Students were always tempted to sleep but their success often depended on the teacher. Digby College
Professor Angela Merrick, whom Leia had nicknamed “Professor Doom,” scowled and deliberately made direct eye contact with Leia but said nothing, continuing her lecture. The professor radiated confidence and something else, Leia wasn’t sure what. The professor’s long black hair was often worn in a bun like today but sometimes she wore it down. Leia believed the professor would be very beautiful if she didn’t always project a certain amount of tension. It had given her worry lines that made her look a few years older than she probably was.

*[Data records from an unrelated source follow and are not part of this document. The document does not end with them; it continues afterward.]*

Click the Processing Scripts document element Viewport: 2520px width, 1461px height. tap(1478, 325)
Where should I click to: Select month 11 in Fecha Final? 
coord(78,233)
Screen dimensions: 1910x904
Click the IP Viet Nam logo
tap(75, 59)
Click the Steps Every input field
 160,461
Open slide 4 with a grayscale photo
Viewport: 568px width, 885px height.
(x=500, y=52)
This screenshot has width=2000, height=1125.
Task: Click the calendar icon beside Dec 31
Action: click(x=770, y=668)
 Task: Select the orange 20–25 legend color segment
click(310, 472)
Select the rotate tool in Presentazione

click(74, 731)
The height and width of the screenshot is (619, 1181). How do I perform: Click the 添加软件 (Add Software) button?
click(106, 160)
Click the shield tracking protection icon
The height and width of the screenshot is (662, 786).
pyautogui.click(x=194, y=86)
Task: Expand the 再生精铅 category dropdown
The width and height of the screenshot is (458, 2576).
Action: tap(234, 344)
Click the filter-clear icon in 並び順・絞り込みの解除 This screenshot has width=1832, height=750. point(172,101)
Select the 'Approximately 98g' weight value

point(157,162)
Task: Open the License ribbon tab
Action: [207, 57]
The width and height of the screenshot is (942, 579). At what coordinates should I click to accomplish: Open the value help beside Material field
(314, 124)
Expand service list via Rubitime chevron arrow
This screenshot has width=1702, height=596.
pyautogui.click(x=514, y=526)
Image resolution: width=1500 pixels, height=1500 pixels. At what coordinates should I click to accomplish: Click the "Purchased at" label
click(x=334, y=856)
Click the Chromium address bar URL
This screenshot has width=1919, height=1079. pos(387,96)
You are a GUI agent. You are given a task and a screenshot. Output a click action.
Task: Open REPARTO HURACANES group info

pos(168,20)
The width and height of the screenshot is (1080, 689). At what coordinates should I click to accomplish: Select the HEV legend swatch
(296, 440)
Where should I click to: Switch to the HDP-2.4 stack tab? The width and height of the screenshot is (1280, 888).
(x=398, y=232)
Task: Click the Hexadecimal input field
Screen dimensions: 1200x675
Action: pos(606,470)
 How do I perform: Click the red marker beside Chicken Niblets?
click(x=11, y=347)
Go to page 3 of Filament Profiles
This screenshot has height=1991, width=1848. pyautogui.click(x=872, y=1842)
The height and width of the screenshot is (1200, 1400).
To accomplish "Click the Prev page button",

Thirty minutes later, Josh Manning saw Leia escaping her first class of the day. Mentally noting her distressed expression, he whirled her around and kissed her passionately in front of the other class escapees in the hallway. He was red-haired, even taller than Leia and lanky. He also had more than a bit of Southern charm to accompany his slight
drawl. Suddenly, he pulled back,
confused and concerned. Alabama
“Your skin is, like, really hot!” Josh put his hand on her forehead. “You have a fever or something?”
“I’m fine,” Leia pulled back and glared at Josh. “Now what are you doing? You said you’d keep things mellow on-campus!”
“You looked like you needed cheering up,” Josh said.
Leia facepalmed. And a moment later, she grabbed his arms in a rage.
“What is wrong with you?” Leia screamed. “Save that stuff for when we’re alone!”
How can readers find you on the Internet?
Thank you, Allen, for sharing this book with my blog readers and me. I’m sure I’ll enjoy reading it.